» WHAT TO DO
Present each line of the data below as a numbered list, skipping blank lines and leaving out the pictures.

» DATASET EXTRACT
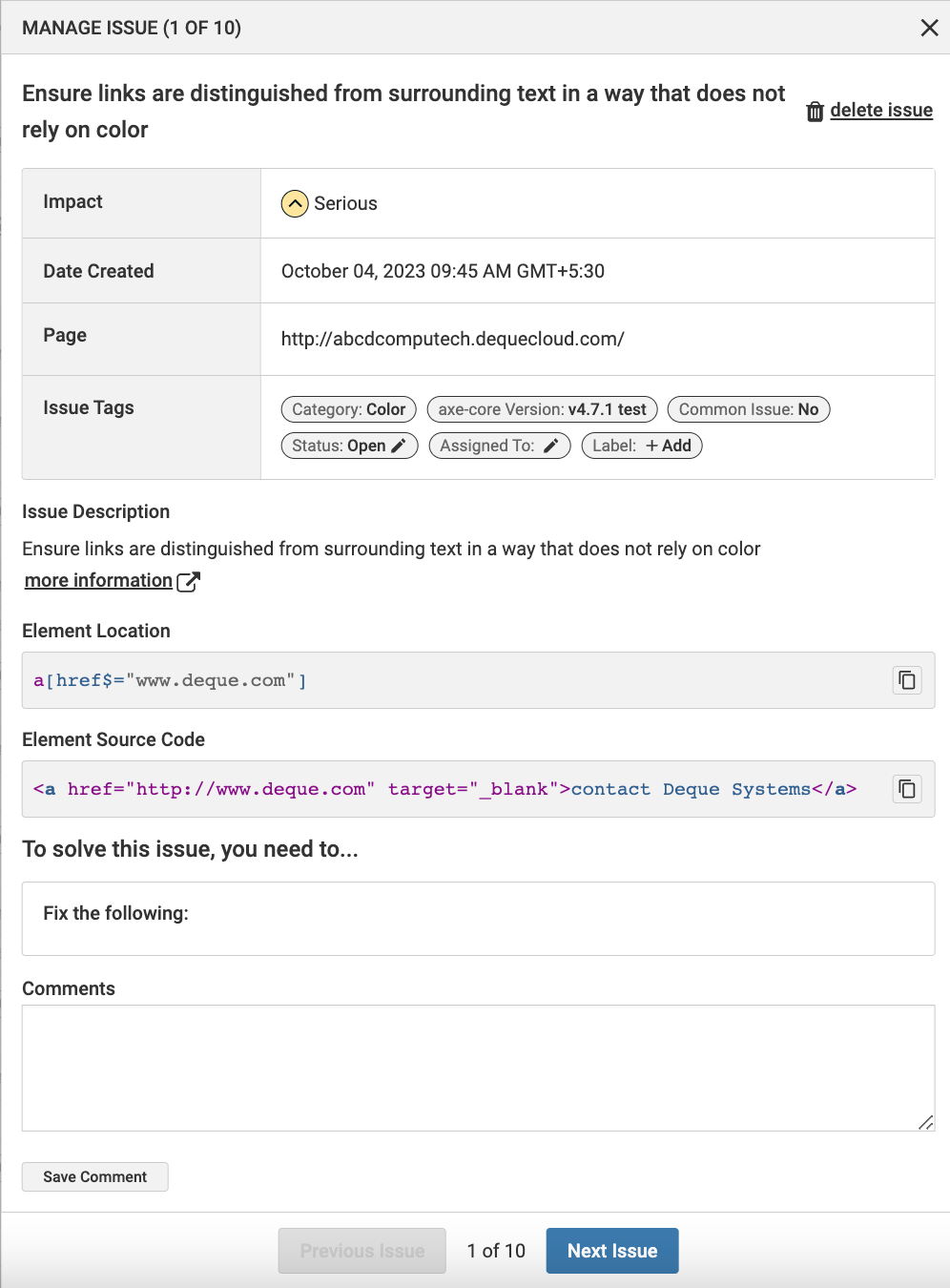Edit the Assigned To pencil icon
Screen dimensions: 950x1288
pyautogui.click(x=550, y=446)
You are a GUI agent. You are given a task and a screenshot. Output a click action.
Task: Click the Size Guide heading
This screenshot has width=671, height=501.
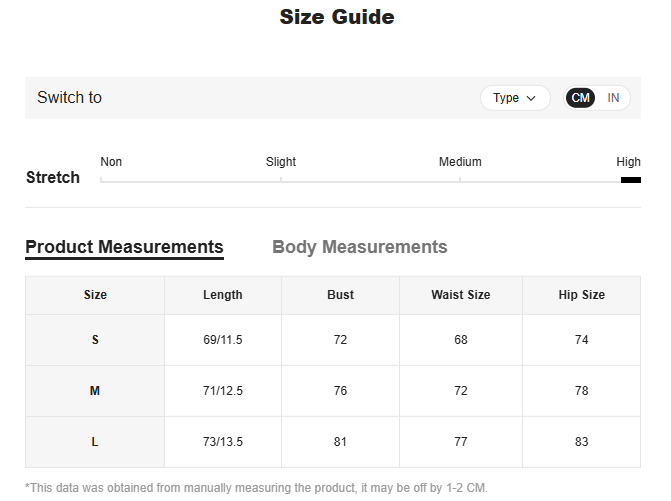pos(337,17)
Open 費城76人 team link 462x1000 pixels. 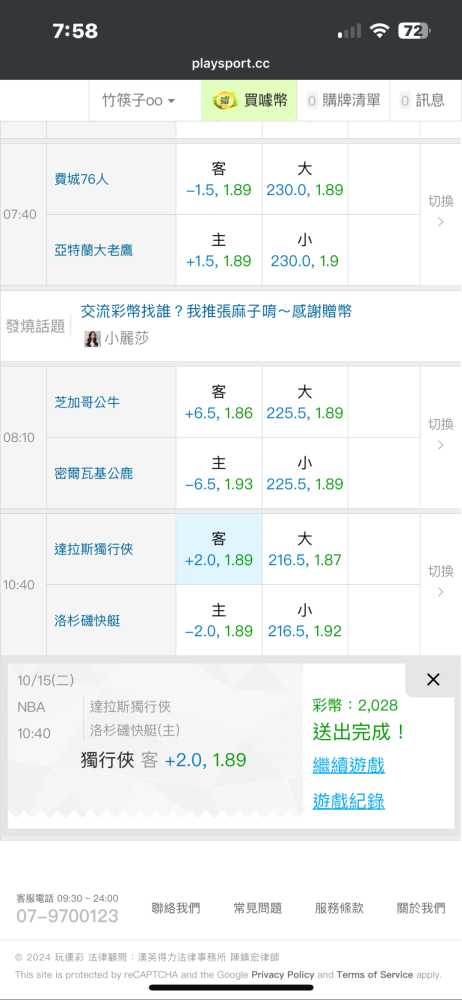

» SOLUTION FOR THIS EXERCISE
1. Edit the Assigned To pencil icon
2. Screen dimensions: 950x1288
3. pyautogui.click(x=550, y=446)
4. You are a GUI agent. You are given a task and a screenshot. Output a click action.
5. Task: Click the Size Guide heading
6. This screenshot has width=671, height=501.
7. pos(337,17)
8. Open 費城76人 team link 462x1000 pixels. 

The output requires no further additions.